The REC reported in the previous section shows that the SVM method without LDA reduces the initial number of bands, which are considered as the original features, up to 45%, and has the highest OA values. However, its REC is steadily diminished compared with the proposed method because it performed a reduction up to 87.5% of the original features. Therefore, the technique with non-reduced features can achieve higher classification rates. Nonetheless, the reduction with LDA and classification with NNMLP-11_22 achieved similar overall accuracy values with fewer features, which also benefits the evaluation time. The NNMLP-11_22 took less than 1.3% of the time spent by SVM for valuation.

The ANNMLP-F_2F is an architecture adjusted to the number of input features, and it has led to reasonable classification rates for pixel-wise attributes. Nevertheless, its classification performance was overcome by NNMLP-11_22, which has demonstrated its robustness with other texture features and reduction approaches [55]. However, the flexible structure of NNMLP-F_2F allows a lower training time for reduced attributes compared to NNMLP-11_22 because the number of characteristics employed in this study does not exceed eight units.

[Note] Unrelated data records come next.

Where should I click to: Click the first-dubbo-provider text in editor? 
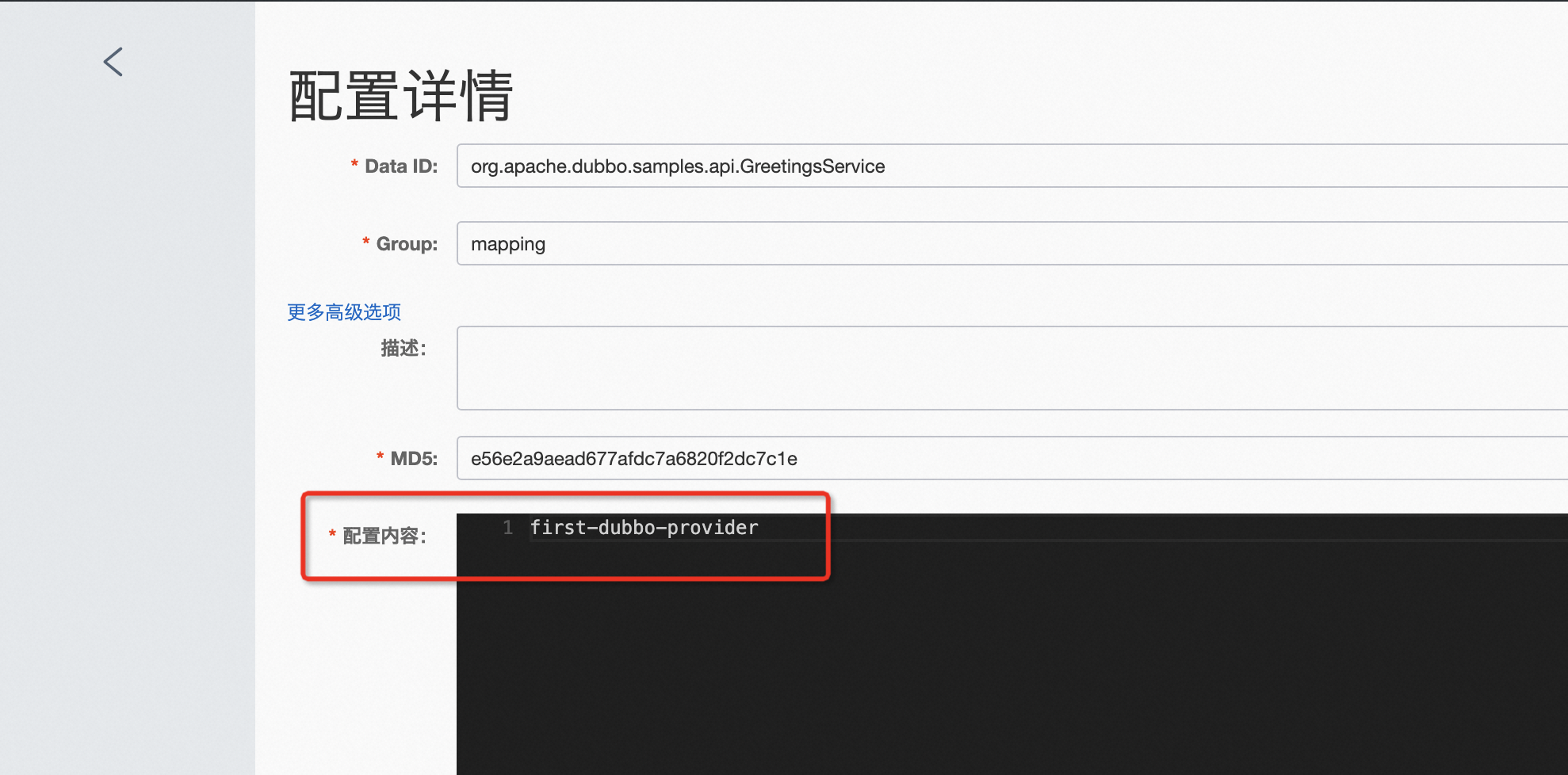644,528
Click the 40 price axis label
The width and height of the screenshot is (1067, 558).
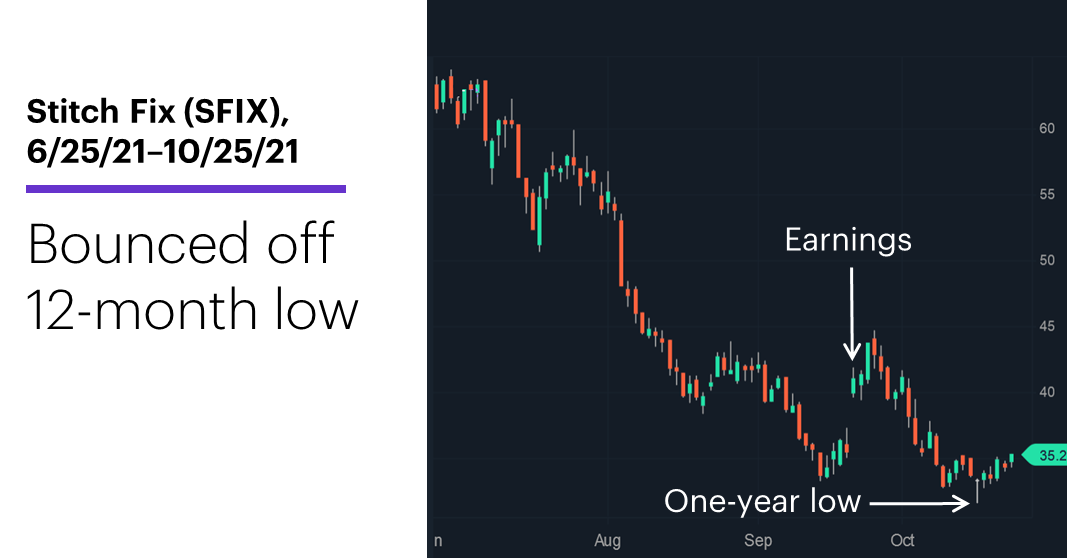tap(1047, 392)
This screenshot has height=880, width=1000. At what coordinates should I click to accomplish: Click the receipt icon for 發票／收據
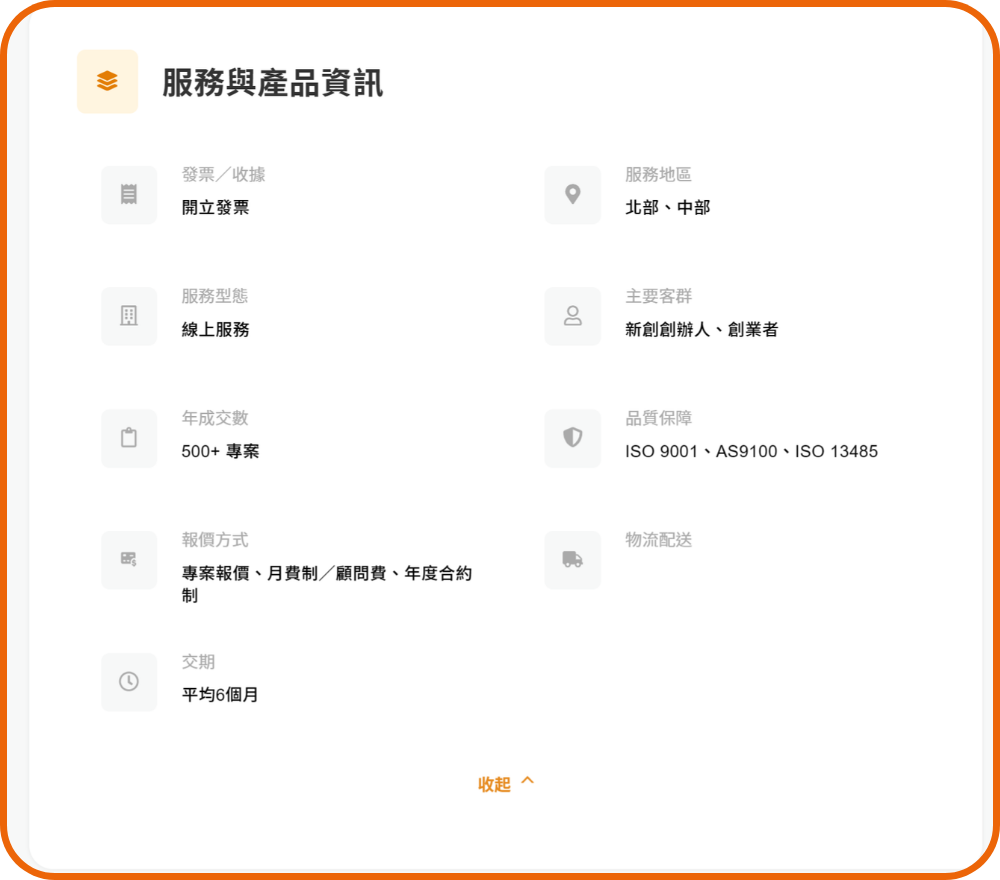click(129, 195)
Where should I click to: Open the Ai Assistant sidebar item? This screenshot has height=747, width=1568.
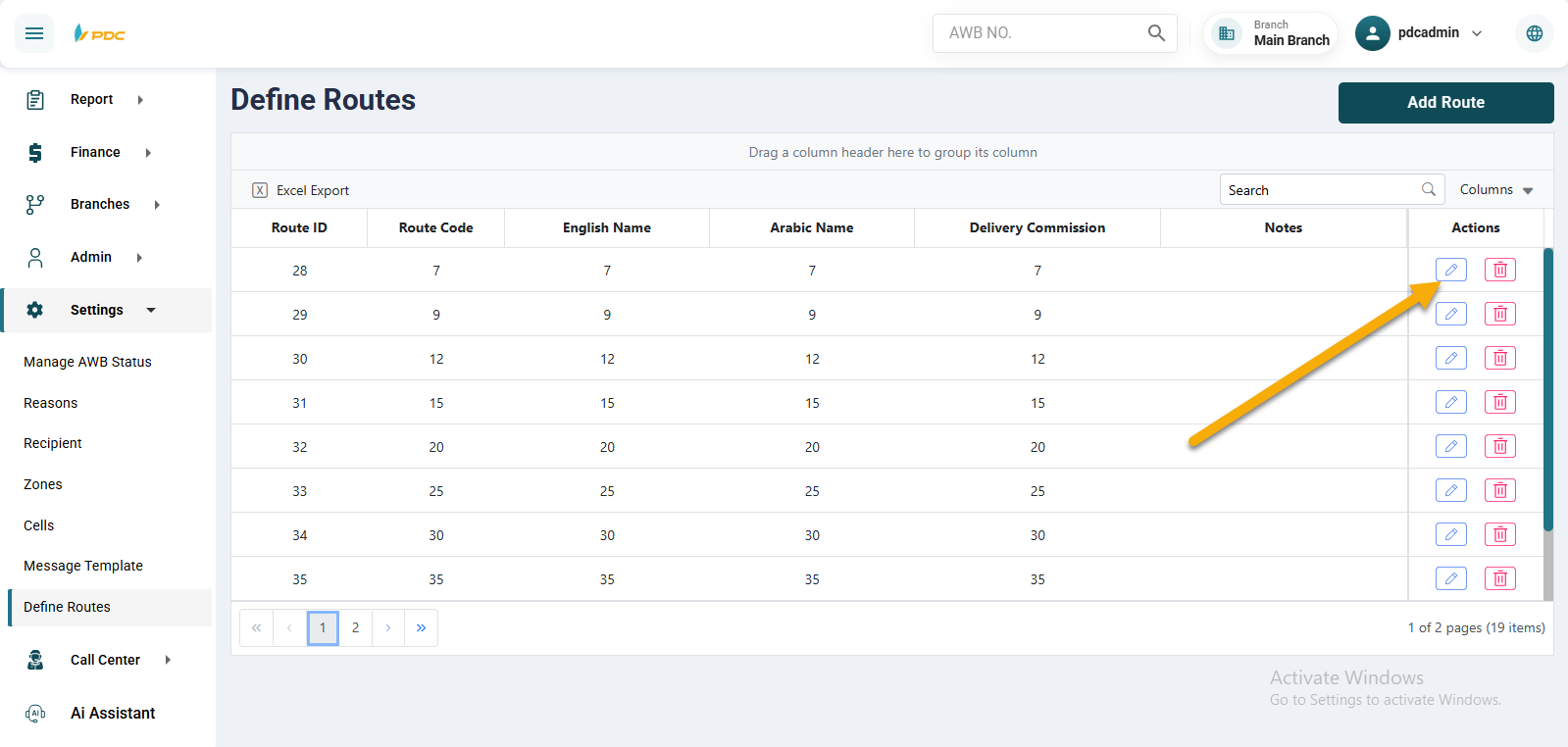112,713
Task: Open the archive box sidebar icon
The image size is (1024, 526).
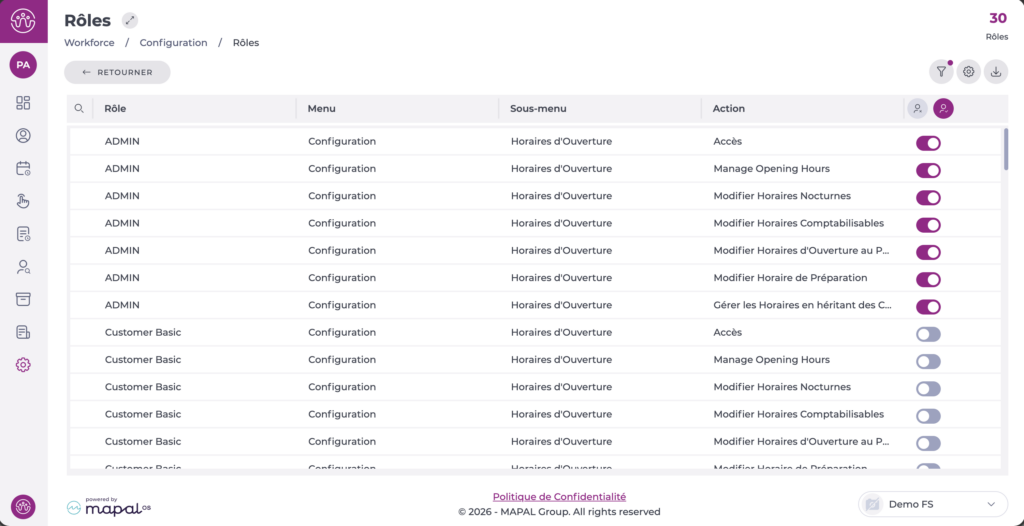Action: tap(23, 299)
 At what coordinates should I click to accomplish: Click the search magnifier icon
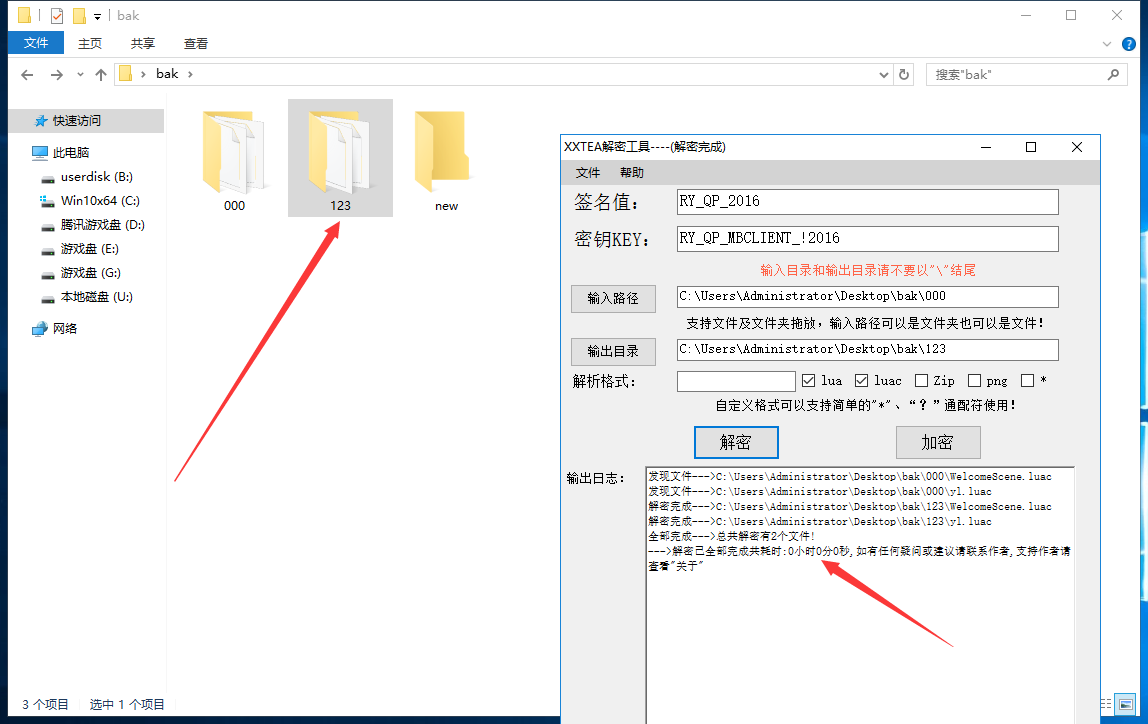(x=1112, y=74)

The training stage of the NNMLP-11_22 is significantly more expensive than the compared methods, especially against the SVM approach. However, the evaluation time is dramatically lower. The training stage of the classifiers is usually performed offline. Consequently, the training time does not affect the organisation stage as long as the classifier configuration has been already established. Contrarily, the evaluation time is crucial to maintain the continuous flow of input data.

The proposed scheme presents some disadvantages. The number of classes needs to be fixed according to the elements planned for the indexation. Therefore, the data requires a new transformation process if there are changes in the semantics of the indices. In addition, further analysis is needed with a more extensive dataset with labelled pixels. Moreover, the test using multispectral images indicates that the proposed method could be applied for their labelling and consequently a thematic organisation. The proposed classifier increased the overall accuracy in comparison with the SVM. Furthermore, a classification near 70% was achieved in the worst case. However, the accuracy had a considerable difference between the reduced and non-reduced characteristics in most of the cases. Thus, the features for this case need to be refined to achieve a higher classification accuracy.

5. Conclusions

A method for the organisation stage of a data processing pipeline was proposed. This method employs the grey-scaled HSV representation and the grey-scaled NDVI of a hyperspectral image to extract texture features using a Gabor filter bank. Then, the features are reduced through LDA and classified utilising an ANN architecture to compose a tick data matrix with indices that can be retrieved for further analysis in the hyperspectral images’ processing pipeline for urban remote sensing applications. The proposed method was tested using different grey-scaled representations and compared with non-reduced features using the SVM as the classifier. This approach achieved lower classification accuracy than the method using SVM. However, it can balance the reduction of features and classification rates according to the simulation results, which is desirable for performing the organisation stage. Furthermore, the ANN has demonstrated a lower evaluation time than SVM, allowing the processing of a large amount of data in a short time. Nevertheless, the proposed method should be refined to perform real-time processing to be fully implemented in an urban remote sensing application.